Many residents and government officials in Marin County recognize the importance of evacuation planning, but there is no agreement on which agency has the responsibility. In March voters approved a parcel tax that would raise about $19 million each year for the newly formed Marin Wildfire Prevention Authority (WPA), but the county’s Civil Grand Jury ruled in December that the agency’s plans do not adequately address the issue.
From the Marin Independent Journal:
Part of that funding will go toward studying evacuation routes, creating evacuation maps and clearing vegetation along narrow Marin roads.
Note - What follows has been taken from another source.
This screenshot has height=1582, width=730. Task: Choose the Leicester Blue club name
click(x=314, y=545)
But the agency does not have the authority or the funding to take on infrastructure projects that could create safer roads for people fleeing wildfires, the grand jury said.
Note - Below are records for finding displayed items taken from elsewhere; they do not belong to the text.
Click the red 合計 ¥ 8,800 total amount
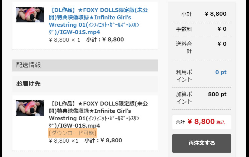 [201, 122]
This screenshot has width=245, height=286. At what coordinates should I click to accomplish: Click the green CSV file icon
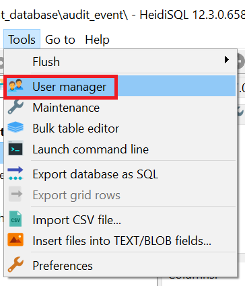pos(15,219)
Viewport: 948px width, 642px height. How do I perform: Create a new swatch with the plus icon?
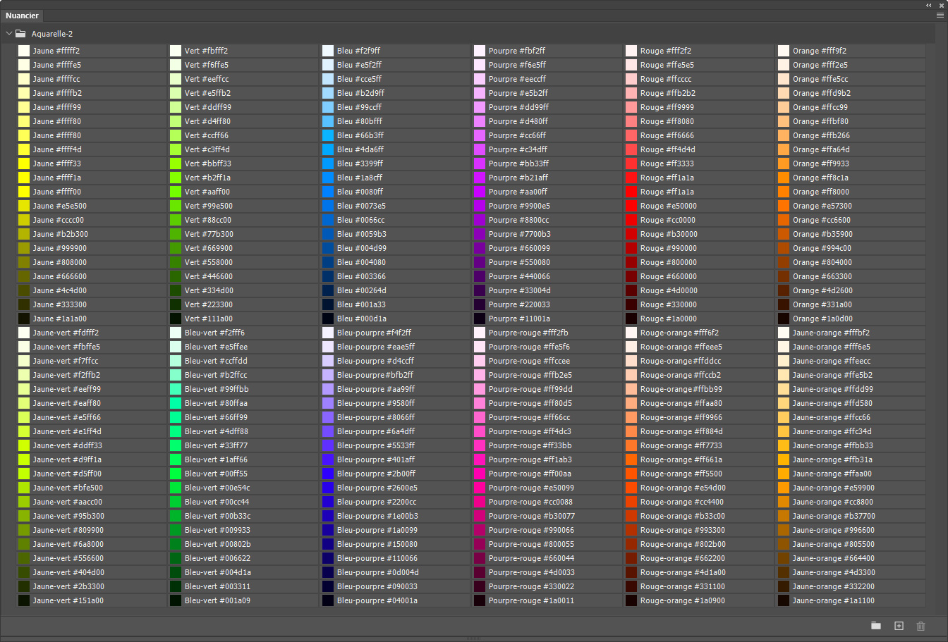click(x=899, y=626)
“The grand jury is concerned that Marin’s public may have a false sense of security regarding evacuation routes, thinking that all issues relating to the matter will be handled by the new government agency,” the report says.
While Marin County fire Chief Jason Weber agreed that the wildfire authority doesn’t have the funding to take on road infrastructure projects, he said the agency is taking the initial step in addressing Marin’s evacuation safety problem.
Marin County, population 258,826, is bordered on the west by the Pacific Ocean and stretches from the Golden Gate Bridge north to Bodega Bay and east to Novato and San Pablo Bay.
Evacuation planning will likely point out a need for road infrastructure projects, for which the WPA does not have funding. The Transportation Authority of Marin, or TAM, is the only agency in the county with access to funding and authority over countywide transportation projects. The grand jury recommended that a representative from TAM serve as a non-voting member of the WPA.
Fire officials in Marin County have identified “choke points” where residents are likely to get caught in congestion when evacuating from wildfires. Since many of those run through multiple jurisdictions, the grand jury said TAM should serve as the coordinating agency but TAM officials “continue to deny that the agency has any role or responsibility for considering evacuation needs in its transportation projects.”
Community infrastructure and planning was one of the six categories of actions Wildfire Today pointed out in April, 2019 that must be taken to reduce the impact of wildfires on communities. That category includes:
- Distance to nearby structures
- Evacuation capability and planning
- Safety zones where residents can shelter in place
- Road and driveway width, wide enough for large fire trucks
- Turnarounds at the end of roads
- Signage, and
- Emergency water supply.
The other five categories that need to be considered in fire-prone communities are home spacing/lot size; envelope of the structure itself; home ignition zone; wildland-urban interface; and fire codes.